I had planned to spend this evening doing what I do most evenings. What's that, you ask? Well, I usually sit in my bedroom with Little P watching re-runs. Since tonight was Friday, obviously it was Criminal Minds night. I had everything ready for the evening on my nightstand, so that I wouldn't have to get up for anything:

Diapers for Little P? Check.
Portable urinal for N? Check. (Hey, you don't think I'm gonna set up camp only to have to walk down the hallway to the bathroom in a few hours, do you?!!)
Wipes? Check. (not saying who these are for.) (just saying.)
Great Value Mint chocolate buds? Check and Double check!
Great Value Peanut Butter rolls? Check.
Coke? Duh! No checking required.
Laptop for facebooking when bored? Check.
Cell phone? Check.
Little P's Wubbanub? Check.
Nail polish for self pedicure during commercials? Check.

Okay, then. It was all beautifully set. Cue Criminal Minds.


Wrong. My night was about to take a turn for the exciting! T decided she wanted to go to the Drive-In Movie theatre. I had been promising her for months that I would take her there once decent movies were playing. Well, tonight the movies were: Toy Story 3, Prince of Persia (which I had been dying to see), and Alice in Wonderland (I could take it or leave it). Since I had no good reason not to take her on a Mom/Daughter/Little P date, off we went.

But first....a stop at the dollar store for movie treats. (You didn't think I was going to pay $7 for a coke when I could get 2/$1, did you?) After we chose our snacks of choice, we headed out to the drive-in. It was now 9 pm. The first movie didn't start till 10 pm, which gave us ample time to set up the back of the SUV with our giant fluffy pillows and blankets. Now apparently there is a whole underground cult drive in movie following that I had been previously unaware of. There is actually protocol, procedure, and just certain ways to "do" a drive in movie. The people in the pick up truck beside us had a couch in the back. To which I thought, "Redneck much?" But they had the last laugh, since they were obviously way more comfy than T, Little P and I crammed into the back trunk space of my SUV with only a few lousy pillows and a couple blankets. The people in the truck even had on their PJ's and housecoats. But they weren't the only ones! At least 1/3 of the people I saw were in their jammies. Who knew this was the thing to do?
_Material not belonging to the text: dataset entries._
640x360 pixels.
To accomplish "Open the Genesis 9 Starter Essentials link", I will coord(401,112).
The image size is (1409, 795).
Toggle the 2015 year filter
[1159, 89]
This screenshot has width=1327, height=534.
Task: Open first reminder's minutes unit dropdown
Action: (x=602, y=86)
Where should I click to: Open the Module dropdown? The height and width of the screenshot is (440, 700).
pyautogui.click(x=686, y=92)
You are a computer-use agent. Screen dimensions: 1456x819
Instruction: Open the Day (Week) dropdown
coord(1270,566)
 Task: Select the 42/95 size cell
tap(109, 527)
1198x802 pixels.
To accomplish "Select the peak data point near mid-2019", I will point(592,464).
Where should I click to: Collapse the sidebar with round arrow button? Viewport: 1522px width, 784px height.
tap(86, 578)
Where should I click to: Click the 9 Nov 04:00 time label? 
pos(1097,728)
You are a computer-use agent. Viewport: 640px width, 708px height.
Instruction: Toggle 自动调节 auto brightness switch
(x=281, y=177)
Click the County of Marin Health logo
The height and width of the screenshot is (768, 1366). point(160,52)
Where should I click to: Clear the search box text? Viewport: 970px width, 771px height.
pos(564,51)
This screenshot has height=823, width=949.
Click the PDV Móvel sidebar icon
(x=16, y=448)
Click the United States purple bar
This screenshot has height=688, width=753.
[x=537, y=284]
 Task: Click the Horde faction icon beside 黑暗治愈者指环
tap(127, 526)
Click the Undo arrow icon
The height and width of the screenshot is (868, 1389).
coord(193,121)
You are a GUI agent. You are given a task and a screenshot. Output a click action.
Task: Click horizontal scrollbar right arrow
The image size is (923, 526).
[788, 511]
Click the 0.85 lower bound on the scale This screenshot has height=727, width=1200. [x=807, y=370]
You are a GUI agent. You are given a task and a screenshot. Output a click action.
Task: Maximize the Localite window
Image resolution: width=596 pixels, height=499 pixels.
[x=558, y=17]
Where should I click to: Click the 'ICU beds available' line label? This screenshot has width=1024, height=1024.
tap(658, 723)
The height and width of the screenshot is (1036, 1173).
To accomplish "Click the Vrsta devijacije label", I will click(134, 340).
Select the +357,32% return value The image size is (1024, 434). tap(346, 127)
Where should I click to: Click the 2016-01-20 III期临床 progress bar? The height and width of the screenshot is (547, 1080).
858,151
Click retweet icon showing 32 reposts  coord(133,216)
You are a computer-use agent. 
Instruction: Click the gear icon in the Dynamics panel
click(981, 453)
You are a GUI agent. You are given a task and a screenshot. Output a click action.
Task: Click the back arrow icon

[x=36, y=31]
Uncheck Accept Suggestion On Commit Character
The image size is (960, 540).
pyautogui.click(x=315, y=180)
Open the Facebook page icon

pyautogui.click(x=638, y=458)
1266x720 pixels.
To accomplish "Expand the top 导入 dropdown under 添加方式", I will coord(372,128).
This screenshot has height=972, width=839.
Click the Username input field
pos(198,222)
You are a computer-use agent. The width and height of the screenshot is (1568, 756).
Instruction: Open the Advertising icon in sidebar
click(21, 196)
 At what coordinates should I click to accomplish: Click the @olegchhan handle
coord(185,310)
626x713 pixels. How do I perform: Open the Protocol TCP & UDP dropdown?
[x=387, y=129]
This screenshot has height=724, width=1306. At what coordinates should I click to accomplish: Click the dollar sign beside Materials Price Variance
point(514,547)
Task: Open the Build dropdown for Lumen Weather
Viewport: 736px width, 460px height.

Anyhow, here's a summary of what I learned about Drive-Ins tonight:


1. Instead of laughing, you're supposed to honk at the funny parts.
2. Couches, sleeping bags, lawn chairs and pajamas. Not only optional, but recommended.
3. Marijuana. Not just for house parties anymore.
4. They tend to frown on you when you don't turn off your headlights. People can be SO grumpy. But here's the thing, my 2004 Yukon Denali doesn't have a manual off control for the lights. Even if the vehicle is turned off but the radio is on, the lights stay on as well.


So in light of #4, we had to open the back hatch and roll down all the windows so we could pick up the radio from the other vehicles around us.


T - "Mom, I can't hear."
N - "T, just be grateful you got to come to the Drive-In. Millions of children in Africa would give anything to get to be at a Drive-In tonight."
T - "But Mom, I can't hear what they're saying."
N - "T! It's Toy Story 3. Just look at the pictures. It's pretty much like the first two, but different. Anyhow, we know it's gonna have a happy ending."
T - "Mom, can we close the hatch? It's freezing."
N - "But then we won't be able to hear."
And so the evening went...........


I fell asleep sometime after Buzz and Woody had their first fight. At least I think it was a fight. I dunno, since I couldn't hear.  Little P was a champion (as always), and went to sleep long before the movie started. Anyhow, when I woke up, the end credits were rolling for Prince of Persia! Bah! I had asked T to wake me up when Toy Story ended. When I sat up and started to reem her out for not waking me up...you guessed it....she was passed out sound asleep. (And I'm hoping it was from sheer tiredness, and not the 2nd hand weed smoke wafting into our open hatch thanks to the patrons from the vehicle in front of us!!)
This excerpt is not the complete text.